§ Excerpt to read

____________

Ed Gaskin

Black Theology in the Americas (1492–present) Part 1

Part I. Foundations (1492–1800): Saints, Slaves, and Sovereigns

When Europeans set sail in 1492, they carried guns, trade goods, and catechisms. Enslaved Africans carried Qur’anic verses, rosaries, and ancestral memories. Wherever the ships landed, theology landed with them. And wherever Africans were taken—Peru, Brazil, Jamaica, Virginia—Black theology took root. It did not wait for seminaries, denominational boards, or university presses. It sprang up in hospitals and confraternities, in slave cabins and maroon camps, in whispered prayers in Arabic, and in Catholic rosaries said over drums.

____________

§ Material shown
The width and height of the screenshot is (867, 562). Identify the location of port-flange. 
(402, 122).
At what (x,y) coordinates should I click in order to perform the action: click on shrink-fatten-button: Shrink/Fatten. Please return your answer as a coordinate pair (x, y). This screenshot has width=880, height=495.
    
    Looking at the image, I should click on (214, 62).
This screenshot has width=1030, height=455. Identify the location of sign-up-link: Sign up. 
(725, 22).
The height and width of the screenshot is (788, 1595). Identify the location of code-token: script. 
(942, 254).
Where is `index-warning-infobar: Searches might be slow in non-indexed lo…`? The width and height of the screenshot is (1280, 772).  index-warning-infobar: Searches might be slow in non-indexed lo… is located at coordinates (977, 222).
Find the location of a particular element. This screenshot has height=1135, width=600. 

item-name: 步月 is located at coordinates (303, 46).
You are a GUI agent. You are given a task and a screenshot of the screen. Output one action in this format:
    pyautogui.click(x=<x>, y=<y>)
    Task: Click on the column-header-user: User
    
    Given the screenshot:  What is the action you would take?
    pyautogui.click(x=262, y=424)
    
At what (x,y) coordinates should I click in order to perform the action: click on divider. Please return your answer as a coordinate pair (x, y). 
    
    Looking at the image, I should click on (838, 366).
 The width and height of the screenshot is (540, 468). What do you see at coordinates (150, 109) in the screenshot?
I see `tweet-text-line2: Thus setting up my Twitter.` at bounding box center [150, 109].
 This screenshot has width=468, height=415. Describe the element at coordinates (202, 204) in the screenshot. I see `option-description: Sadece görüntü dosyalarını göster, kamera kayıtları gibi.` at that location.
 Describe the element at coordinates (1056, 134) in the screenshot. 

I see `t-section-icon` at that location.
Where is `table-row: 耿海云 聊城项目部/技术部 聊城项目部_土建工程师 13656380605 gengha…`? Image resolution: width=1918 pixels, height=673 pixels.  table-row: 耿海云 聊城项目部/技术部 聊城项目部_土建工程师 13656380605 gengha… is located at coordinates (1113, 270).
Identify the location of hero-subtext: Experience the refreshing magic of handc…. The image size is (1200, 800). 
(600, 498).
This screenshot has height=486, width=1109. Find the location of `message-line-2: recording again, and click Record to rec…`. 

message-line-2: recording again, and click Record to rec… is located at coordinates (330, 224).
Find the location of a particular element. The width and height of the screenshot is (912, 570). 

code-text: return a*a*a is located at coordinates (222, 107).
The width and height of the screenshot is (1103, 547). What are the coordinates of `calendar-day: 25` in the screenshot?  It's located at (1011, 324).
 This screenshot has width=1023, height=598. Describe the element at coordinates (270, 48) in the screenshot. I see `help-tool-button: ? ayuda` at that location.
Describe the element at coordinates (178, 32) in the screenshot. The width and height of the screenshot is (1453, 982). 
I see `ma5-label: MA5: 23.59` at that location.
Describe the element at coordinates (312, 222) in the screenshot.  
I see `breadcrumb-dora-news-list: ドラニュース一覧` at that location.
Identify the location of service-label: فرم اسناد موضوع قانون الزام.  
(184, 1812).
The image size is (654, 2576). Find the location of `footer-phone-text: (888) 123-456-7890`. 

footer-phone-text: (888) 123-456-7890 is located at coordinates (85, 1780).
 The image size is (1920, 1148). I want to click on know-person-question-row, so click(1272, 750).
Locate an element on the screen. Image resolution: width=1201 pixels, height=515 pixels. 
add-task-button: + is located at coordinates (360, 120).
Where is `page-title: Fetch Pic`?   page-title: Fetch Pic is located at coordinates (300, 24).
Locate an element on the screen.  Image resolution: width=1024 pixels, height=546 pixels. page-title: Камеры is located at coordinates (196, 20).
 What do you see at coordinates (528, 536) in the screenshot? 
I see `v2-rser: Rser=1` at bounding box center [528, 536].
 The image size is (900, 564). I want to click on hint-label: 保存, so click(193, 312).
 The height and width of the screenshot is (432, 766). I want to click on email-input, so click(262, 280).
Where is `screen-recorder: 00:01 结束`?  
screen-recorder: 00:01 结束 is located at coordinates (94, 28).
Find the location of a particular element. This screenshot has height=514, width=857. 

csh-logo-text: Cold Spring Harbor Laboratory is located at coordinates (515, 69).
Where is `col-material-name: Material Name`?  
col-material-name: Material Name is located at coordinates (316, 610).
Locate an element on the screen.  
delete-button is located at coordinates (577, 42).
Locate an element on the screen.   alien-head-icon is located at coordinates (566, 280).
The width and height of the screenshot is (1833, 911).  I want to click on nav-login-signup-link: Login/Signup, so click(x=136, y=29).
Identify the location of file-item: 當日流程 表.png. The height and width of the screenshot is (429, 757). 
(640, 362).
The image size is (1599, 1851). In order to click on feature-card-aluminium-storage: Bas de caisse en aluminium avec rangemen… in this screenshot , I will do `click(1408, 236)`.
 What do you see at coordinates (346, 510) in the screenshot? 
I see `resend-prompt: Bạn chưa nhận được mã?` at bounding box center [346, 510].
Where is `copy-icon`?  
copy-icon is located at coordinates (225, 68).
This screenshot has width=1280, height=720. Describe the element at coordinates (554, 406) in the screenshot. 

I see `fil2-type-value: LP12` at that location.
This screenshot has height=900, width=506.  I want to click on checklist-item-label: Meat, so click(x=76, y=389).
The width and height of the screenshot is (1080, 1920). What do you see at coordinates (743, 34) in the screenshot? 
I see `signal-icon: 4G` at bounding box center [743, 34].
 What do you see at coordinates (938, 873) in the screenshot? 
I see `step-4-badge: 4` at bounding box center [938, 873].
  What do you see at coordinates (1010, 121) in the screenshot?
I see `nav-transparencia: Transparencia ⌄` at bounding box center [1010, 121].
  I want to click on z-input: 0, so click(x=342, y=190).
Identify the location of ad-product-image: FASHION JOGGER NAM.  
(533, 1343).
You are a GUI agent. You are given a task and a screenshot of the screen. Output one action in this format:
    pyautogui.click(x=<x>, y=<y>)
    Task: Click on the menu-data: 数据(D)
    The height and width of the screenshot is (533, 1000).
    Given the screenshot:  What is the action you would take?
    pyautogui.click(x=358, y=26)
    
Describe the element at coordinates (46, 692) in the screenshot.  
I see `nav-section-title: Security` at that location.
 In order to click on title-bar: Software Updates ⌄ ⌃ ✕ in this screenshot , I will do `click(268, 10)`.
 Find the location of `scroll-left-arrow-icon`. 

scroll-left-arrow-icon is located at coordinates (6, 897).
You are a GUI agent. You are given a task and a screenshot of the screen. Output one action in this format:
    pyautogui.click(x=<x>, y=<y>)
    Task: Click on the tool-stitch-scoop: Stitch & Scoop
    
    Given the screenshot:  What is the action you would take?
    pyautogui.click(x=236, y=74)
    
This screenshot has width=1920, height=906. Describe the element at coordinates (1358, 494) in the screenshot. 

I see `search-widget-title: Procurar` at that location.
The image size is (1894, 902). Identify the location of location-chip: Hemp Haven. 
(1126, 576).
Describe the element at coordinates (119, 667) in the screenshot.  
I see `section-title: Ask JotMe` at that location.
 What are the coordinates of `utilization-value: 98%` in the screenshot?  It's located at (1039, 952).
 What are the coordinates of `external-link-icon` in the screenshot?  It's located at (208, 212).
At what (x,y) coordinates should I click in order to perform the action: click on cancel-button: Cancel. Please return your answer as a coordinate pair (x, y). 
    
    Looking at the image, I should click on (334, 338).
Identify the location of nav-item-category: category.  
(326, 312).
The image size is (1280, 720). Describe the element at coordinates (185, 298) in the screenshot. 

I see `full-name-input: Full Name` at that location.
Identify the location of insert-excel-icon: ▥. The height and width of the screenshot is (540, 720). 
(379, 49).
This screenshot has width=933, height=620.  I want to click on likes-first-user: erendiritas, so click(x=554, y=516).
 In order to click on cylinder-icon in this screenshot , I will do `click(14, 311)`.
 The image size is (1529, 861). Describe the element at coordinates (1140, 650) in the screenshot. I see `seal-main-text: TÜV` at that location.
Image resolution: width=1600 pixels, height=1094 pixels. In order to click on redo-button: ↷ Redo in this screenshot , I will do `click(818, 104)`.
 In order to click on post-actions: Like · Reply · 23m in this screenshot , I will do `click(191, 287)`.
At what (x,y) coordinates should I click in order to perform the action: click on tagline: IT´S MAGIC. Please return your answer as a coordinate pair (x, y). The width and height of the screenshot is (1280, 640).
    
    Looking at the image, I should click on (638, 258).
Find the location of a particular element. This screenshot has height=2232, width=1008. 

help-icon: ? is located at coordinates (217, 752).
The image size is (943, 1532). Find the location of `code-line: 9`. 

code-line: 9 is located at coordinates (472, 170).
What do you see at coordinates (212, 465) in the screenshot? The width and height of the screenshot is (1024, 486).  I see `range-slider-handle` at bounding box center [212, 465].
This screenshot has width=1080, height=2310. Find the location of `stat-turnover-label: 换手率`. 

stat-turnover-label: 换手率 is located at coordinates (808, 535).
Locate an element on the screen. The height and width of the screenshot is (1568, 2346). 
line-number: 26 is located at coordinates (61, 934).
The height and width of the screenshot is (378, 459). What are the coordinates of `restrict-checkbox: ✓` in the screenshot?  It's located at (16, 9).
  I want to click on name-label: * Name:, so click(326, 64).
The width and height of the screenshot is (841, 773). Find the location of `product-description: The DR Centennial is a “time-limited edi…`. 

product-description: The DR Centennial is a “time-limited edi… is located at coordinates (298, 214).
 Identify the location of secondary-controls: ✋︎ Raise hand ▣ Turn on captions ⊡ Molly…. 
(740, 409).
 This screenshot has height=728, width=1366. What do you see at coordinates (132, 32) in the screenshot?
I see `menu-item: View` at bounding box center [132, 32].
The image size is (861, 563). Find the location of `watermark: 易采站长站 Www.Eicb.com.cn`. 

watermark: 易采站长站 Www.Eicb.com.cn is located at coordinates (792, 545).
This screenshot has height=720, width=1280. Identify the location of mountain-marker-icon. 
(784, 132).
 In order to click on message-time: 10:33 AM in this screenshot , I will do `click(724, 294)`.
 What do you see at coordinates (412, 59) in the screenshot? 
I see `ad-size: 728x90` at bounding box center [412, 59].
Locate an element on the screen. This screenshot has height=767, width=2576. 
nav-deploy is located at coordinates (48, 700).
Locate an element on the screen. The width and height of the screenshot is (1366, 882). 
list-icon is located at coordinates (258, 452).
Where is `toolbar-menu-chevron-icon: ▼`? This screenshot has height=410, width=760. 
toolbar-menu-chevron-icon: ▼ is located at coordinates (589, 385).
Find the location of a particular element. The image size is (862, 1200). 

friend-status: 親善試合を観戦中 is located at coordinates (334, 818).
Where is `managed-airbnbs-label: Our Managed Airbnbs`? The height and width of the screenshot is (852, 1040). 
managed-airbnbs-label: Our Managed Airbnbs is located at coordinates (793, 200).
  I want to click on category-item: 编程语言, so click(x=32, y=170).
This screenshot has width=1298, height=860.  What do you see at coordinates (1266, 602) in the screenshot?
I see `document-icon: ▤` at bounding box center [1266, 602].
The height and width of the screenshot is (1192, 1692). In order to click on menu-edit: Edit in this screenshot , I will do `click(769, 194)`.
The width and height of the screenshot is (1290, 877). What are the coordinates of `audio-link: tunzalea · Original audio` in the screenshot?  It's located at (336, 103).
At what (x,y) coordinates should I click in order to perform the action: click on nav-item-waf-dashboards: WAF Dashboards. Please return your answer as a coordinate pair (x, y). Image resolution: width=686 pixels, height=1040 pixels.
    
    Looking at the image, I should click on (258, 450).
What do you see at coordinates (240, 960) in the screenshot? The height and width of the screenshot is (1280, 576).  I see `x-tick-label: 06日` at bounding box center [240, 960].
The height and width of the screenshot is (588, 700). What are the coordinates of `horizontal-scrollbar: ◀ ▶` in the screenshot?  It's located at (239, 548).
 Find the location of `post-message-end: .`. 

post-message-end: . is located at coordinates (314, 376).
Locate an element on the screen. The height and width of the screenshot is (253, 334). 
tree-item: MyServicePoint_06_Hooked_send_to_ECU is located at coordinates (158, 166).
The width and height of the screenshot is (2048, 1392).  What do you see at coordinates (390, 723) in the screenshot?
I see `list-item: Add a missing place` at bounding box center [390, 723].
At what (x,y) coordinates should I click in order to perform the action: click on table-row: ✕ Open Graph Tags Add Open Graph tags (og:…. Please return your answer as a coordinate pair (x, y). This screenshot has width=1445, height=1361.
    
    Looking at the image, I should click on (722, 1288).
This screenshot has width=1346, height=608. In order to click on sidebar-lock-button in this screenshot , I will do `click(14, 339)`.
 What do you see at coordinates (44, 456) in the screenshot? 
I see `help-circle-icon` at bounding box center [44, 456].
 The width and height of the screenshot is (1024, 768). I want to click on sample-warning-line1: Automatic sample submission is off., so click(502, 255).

____________

§ Directions
(1) From the Black theology excerpt, transcribe the part that opens with the words containing "When Europeans set" and closes with "said over drums.".
(2) According to the Black theology excerpt, why did theology land wherever the ships landed?
(3) List the places the Black theology excerpt names as destinations to which Africans were taken.

§ Exercise answers
(1)
When Europeans set sail in 1492, they carried guns, trade goods, and catechisms. Enslaved Africans carried Qur’anic verses, rosaries, and ancestral memories. Wherever the ships landed, theology landed with them. And wherever Africans were taken—Peru, Brazil, Jamaica, Virginia—Black theology took root. It did not wait for seminaries, denominational boards, or university presses. It sprang up in hospitals and confraternities, in slave cabins and maroon camps, in whispered prayers in Arabic, and in Catholic rosaries said over drums.

(2) The people on the ships carried it with them. Europeans brought catechisms along with guns and trade goods, and enslaved Africans brought Qur'anic verses, rosaries, and ancestral memories.

(3) Peru, Brazil, Jamaica, Virginia